▶ **TASK ITEM**:
Copy the data that follows exactly. Include no pictures.

[Saved entries]
____

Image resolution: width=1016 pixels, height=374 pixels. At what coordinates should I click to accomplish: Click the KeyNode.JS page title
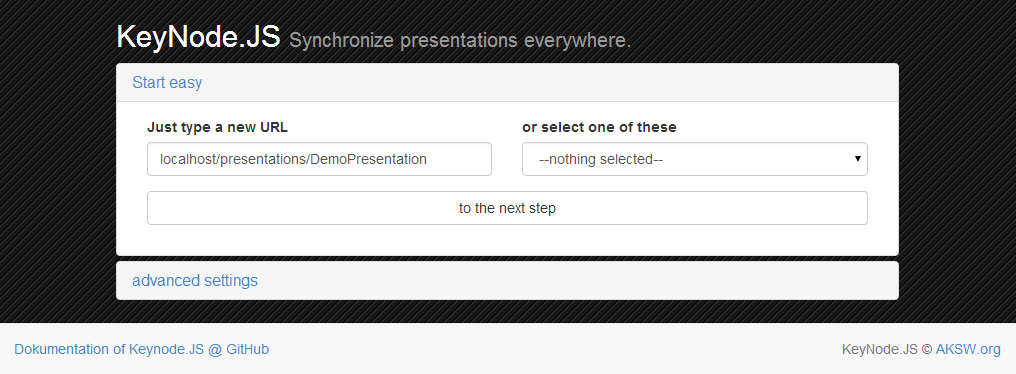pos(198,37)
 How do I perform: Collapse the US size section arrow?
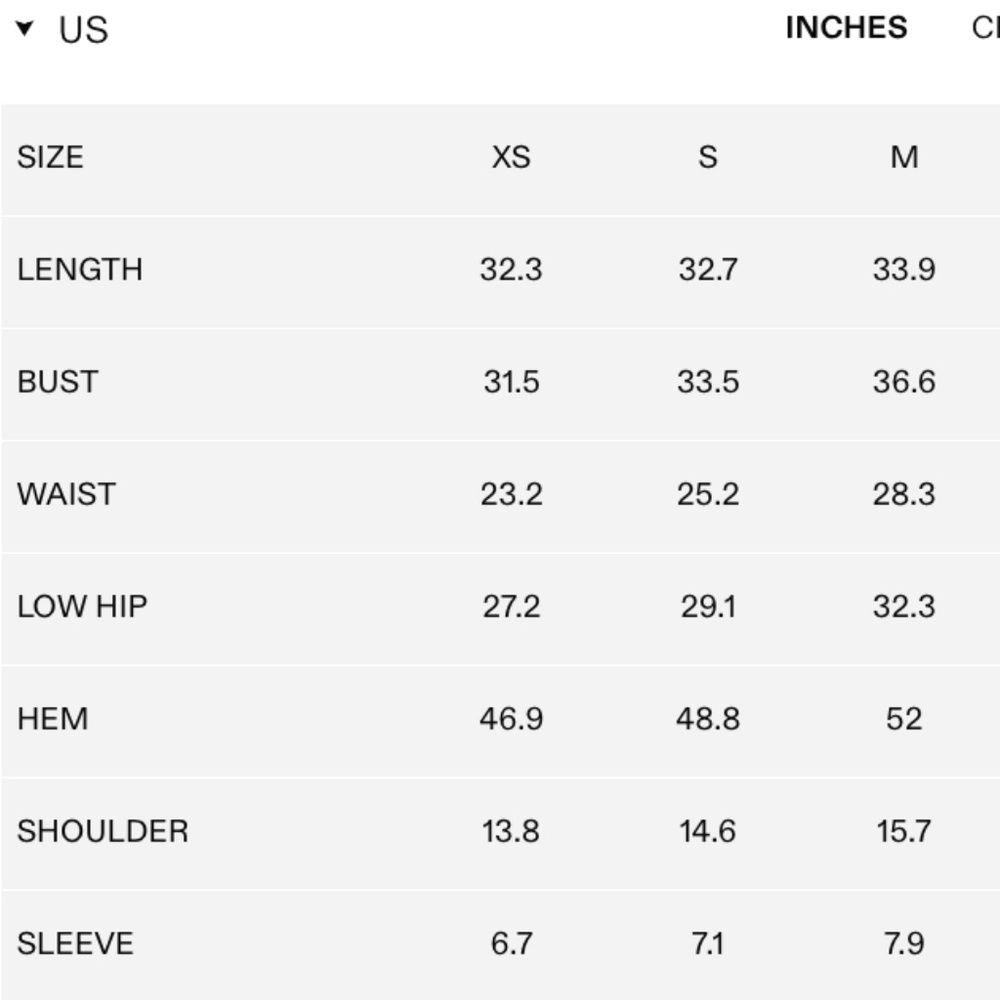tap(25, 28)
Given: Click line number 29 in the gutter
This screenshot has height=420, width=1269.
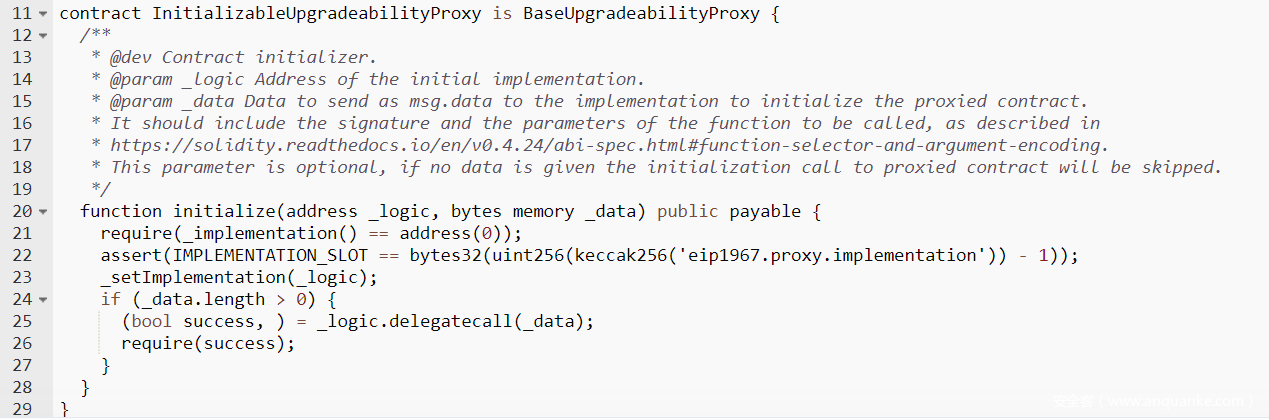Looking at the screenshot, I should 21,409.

____

▶ **TASK RESPONSE**:
Image resolution: width=1016 pixels, height=374 pixels. At what coordinates should I click to accomplish: Click the KeyNode.JS page title
pos(198,37)
 How do I perform: Collapse the US size section arrow?
tap(25, 28)
Given: Click line number 29 in the gutter
This screenshot has height=420, width=1269.
Looking at the screenshot, I should 21,409.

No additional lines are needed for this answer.